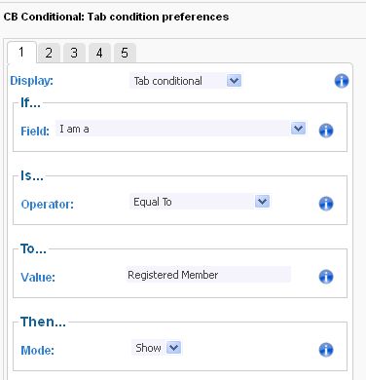Go to condition tab 4
Viewport: 366px width, 380px height.
tap(99, 53)
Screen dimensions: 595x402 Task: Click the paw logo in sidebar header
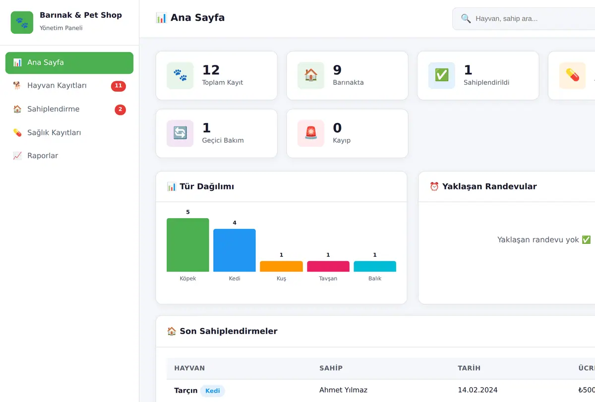22,22
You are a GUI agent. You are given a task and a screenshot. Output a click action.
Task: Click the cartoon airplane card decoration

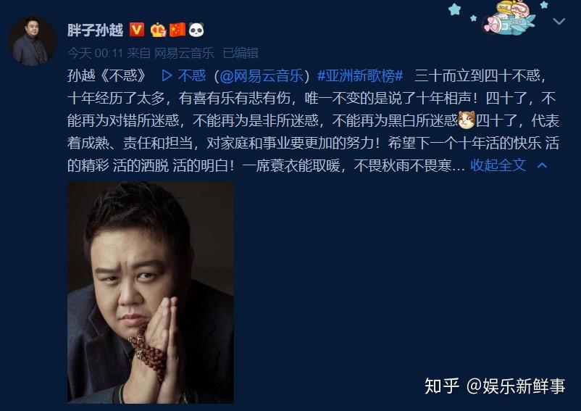pyautogui.click(x=509, y=18)
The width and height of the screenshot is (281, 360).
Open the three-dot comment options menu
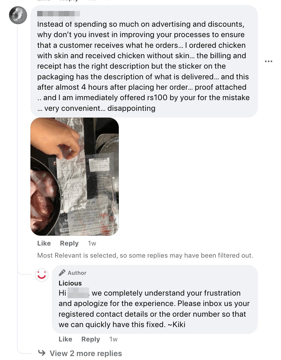[269, 61]
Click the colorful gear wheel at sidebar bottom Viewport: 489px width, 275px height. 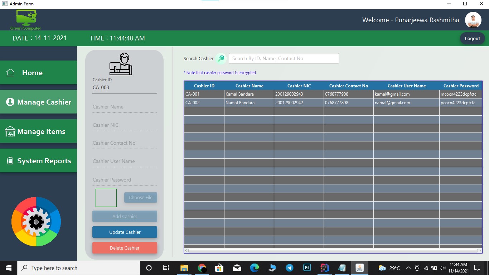[x=36, y=222]
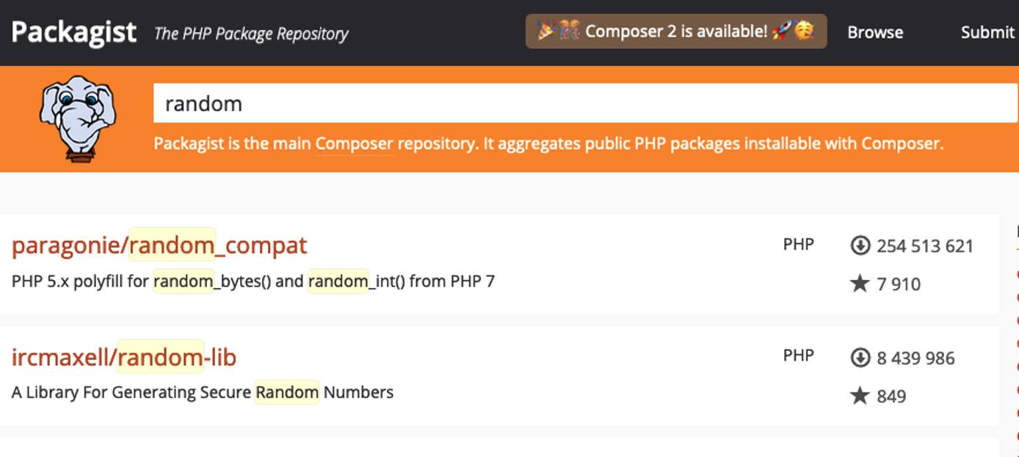The width and height of the screenshot is (1019, 457).
Task: Open the paragonie/random_compat package
Action: pyautogui.click(x=159, y=245)
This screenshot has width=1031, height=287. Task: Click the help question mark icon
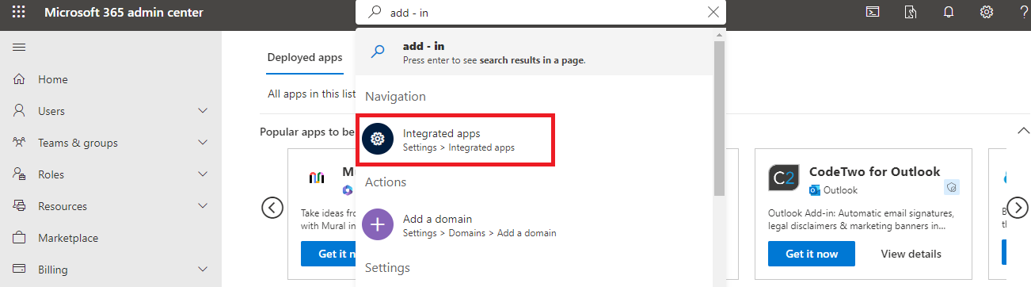point(1024,12)
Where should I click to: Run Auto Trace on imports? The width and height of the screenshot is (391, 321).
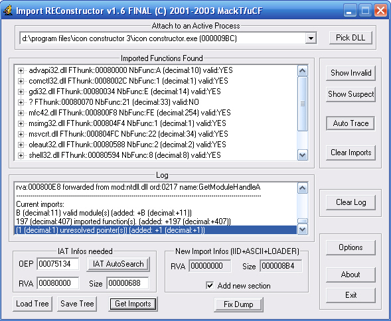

+---+

◆ Prompt ◆
Please give again only those lines that run from the one containing "This screenshot has" through the final line of the listing, both included, exactly as written and without pictures.

◆ Solution to this exercise ◆
This screenshot has width=1031, height=287. Task: Click the help question mark icon
point(1024,12)
Where should I click to: Run Auto Trace on imports? The width and height of the screenshot is (391, 321).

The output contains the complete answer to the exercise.